By Kathianne Boniello
The Queens Women’s Center has a mammoth fund-raising project underway to raise $475,000 to renovate its future home at Bayside’s Fort Totten and the City Council pitched in last week to help.
In May the Queens Women’s Center ended a seven-month eviction battle with the city Fire Department by agreeing to move out of its building at Fort Totten in exchange for a different building at the Civil War-era fort. The city has told the group it must raise the $475,000 needed to renovate the dilapidated Building #207 before the group can resume operations at Fort Totten.
Council members David Weprin (D-Hollis) and Helen Sears (D-Jackson Heights) presented the Queens Women’s Center with a check for $30,000 last Thursday, bringing the displaced group a bit closer to its fund-raising goal. State Assemblywoman Ann-Margaret Carrozza (D-Bayside) has already pledged $200,000 to help the group.
Since its June 15th eviction the women’s center, which previously occupied a large two-story building with a basement, has been working out of a room at Borough Hall.
“They’re in a cramped room in Borough Hall where they’re on top of each other,” Weprin said. The councilman, who is chairman of the City Council’s Finance Committee, said the $30,000 came from council discretionary funds.
Ann Jawin, a Douglaston resident who founded the Queens Women’s Center in 1987, said her group was “thrilled” with the Council’s donation.
“We’re very happy,” she said. “We have a long way to go, but having this money not only gives us a push upward, it also lets us know we have the support of the men and women of the City Council behind us.”
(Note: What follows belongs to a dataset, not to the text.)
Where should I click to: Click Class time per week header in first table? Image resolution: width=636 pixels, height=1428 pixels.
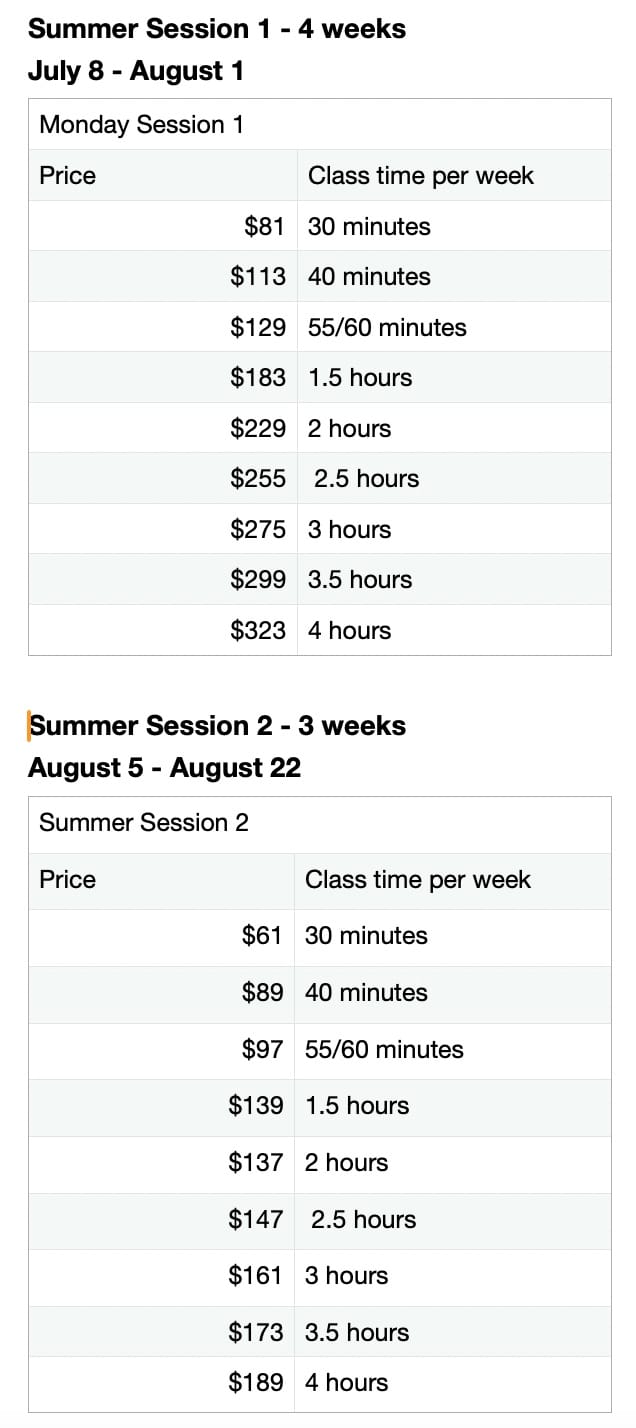[454, 175]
Jawin said her group was “more than halfway” toward raising the necessary funds for renovating the new building and has been helped by smaller community fund-raisers.
The group serves between 100 and 150 women a week and provides a range of services to women and families, including job training, domestic violence programs and counseling. It had been headquartered at Fort Totten in Building #401 since October 1997.
In a deal worked out in State Supreme Court in May before Judge Duane Hart, the Queens Women’s Center was required to vacate Building #401 by June 15 in exchange for another space at the fort — Building #207.
A spokesman for the Parks Department said Friday the funding for building renovations must be provided up front.
“Before anyone can use the building has to be renovated,” the spokesman said. “It has to be paid in full.”